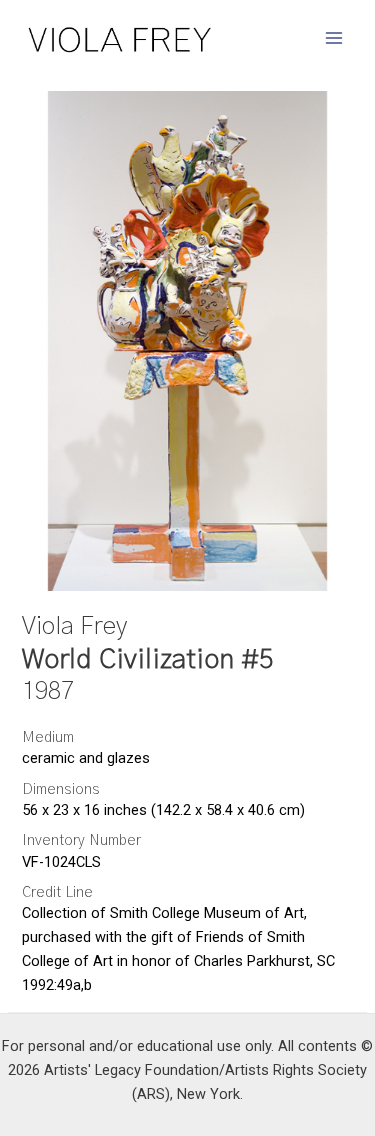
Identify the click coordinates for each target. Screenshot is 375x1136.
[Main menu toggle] (334, 38)
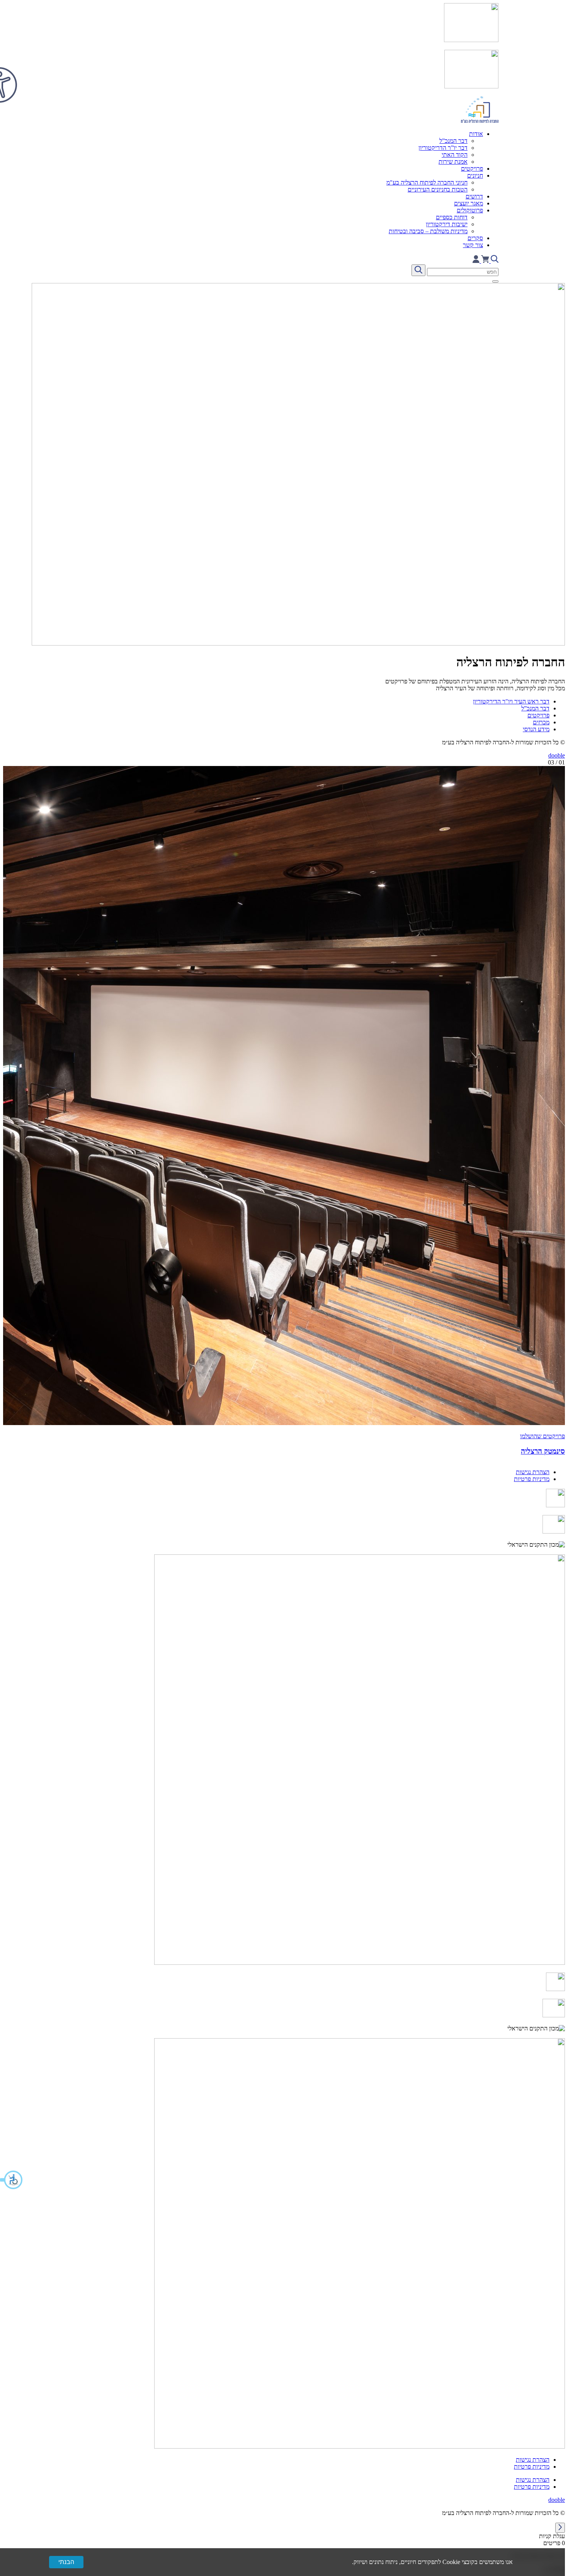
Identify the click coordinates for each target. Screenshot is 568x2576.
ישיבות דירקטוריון (447, 224)
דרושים (474, 196)
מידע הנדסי (536, 729)
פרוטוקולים (470, 210)
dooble (556, 755)
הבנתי (66, 2562)
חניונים (475, 175)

EXERCISE INSTRUCTIONS:
Please copy each line of the records above that holds the word "click".

WRITTEN RESPONSE:
Identify the click coordinates for each target. Screenshot is 375x1136.
Identify the click coordinates for each target. Screenshot is 568x2576.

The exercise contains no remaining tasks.